--- Reading text ---
-*-
His dad is the type that thinks mental heathcare is for pussies. Even when any of these things were brought to his attention he either brushed it off, or blamed it on someone else, most of the time my boyfriend.
Tell your boyfriend to tell the parents what hes done with his sister. That is ABUSE. If they don't do anything I would personally go to child protection services and the police and report them. Force them to realise it.
It sounds like they're nervous and ignoring it, but I think they know he is mental.
They have seen it or at least have been told about it from what my boyfriends said, but they didn't do anything.
The "touching" was more like wrestling but it always seemed to be a bit more than just horsing around. Like they would start out wrestling but they would always end up in an inappropriate position, and usually the sister would start telling him to stop but he wouldn't. My boyfriend would usually have the get him to stop.
I know he desperately needs to be evaluated, but I know his parents won't do it and if I were to bring it up they would take is as some horrible insult on there part.
Believe me I'm not trying to cover his tracks. I was further explaining the situation, that he isn't blatantly fondling her, but it is inappropriate all the same. More so to explain why his parents don't see it, that they pass it off as horsing around.
Also he doesn't do anything with her anymore, at least not that I've heard of. It's turned into the acting out sexually in other ways like the incident with the octopus.
Not to be rude, but just because he's acting out sexually in other ways doesn't mean he couldn't prey on her again. At 15, he's developed much more physically and could easily overpower an 11 year old girl.
-*-
--- Material shown ---
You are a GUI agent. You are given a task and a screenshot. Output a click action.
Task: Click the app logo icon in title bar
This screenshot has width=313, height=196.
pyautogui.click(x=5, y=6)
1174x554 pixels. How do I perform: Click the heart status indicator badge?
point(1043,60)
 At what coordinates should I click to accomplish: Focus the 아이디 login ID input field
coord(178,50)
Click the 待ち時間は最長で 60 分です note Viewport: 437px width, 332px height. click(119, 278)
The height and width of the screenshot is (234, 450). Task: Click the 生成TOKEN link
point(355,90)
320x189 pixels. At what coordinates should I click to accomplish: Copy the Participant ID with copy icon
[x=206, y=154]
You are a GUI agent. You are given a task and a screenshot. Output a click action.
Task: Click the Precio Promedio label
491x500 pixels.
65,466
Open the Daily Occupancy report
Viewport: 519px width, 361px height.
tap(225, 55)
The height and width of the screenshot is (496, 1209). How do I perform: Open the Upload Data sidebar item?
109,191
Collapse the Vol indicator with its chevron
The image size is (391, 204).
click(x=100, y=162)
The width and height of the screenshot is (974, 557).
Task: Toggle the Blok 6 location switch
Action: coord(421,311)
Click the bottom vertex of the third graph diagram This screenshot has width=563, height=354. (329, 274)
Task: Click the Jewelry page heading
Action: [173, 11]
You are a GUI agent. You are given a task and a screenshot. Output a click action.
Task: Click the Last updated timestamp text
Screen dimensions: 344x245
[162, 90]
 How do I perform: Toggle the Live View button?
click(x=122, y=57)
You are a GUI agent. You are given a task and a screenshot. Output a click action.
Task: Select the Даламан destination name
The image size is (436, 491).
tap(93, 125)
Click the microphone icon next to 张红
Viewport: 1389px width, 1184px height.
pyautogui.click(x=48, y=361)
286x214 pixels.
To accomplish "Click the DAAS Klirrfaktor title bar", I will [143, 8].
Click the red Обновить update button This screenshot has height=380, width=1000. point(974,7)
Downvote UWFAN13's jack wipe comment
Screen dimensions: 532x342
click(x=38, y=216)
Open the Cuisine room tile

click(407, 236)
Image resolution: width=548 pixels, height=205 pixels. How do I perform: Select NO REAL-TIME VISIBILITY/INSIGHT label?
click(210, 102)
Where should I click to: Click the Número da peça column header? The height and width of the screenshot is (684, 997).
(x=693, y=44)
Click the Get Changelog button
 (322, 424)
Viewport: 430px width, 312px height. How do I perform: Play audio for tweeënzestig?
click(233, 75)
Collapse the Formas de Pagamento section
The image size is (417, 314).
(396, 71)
-*-
--- Study questions ---
1 – Transcribe the part of the discussion between "I know he desperately" and "year old girl.", inclusive.
2 – Answer these questions from the discussion:
(a) According to the discussion, who usually had to get the brother to stop when the wrestling went too far?
(b) What age does the last reply give for the brother?
(c) What does one reply say the parents sound like they are doing?

--- Answers to the tasks ---
1 –
I know he desperately needs to be evaluated, but I know his parents won't do it and if I were to bring it up they would take is as some horrible insult on there part.
Believe me I'm not trying to cover his tracks. I was further explaining the situation, that he isn't blatantly fondling her, but it is inappropriate all the same. More so to explain why his parents don't see it, that they pass it off as horsing around.
Also he doesn't do anything with her anymore, at least not that I've heard of. It's turned into the acting out sexually in other ways like the incident with the octopus.
Not to be rude, but just because he's acting out sexually in other ways doesn't mean he couldn't prey on her again. At 15, he's developed much more physically and could easily overpower an 11 year old girl.

2 –
(a) The boyfriend.
(b) 15.
(c) Being nervous and ignoring it.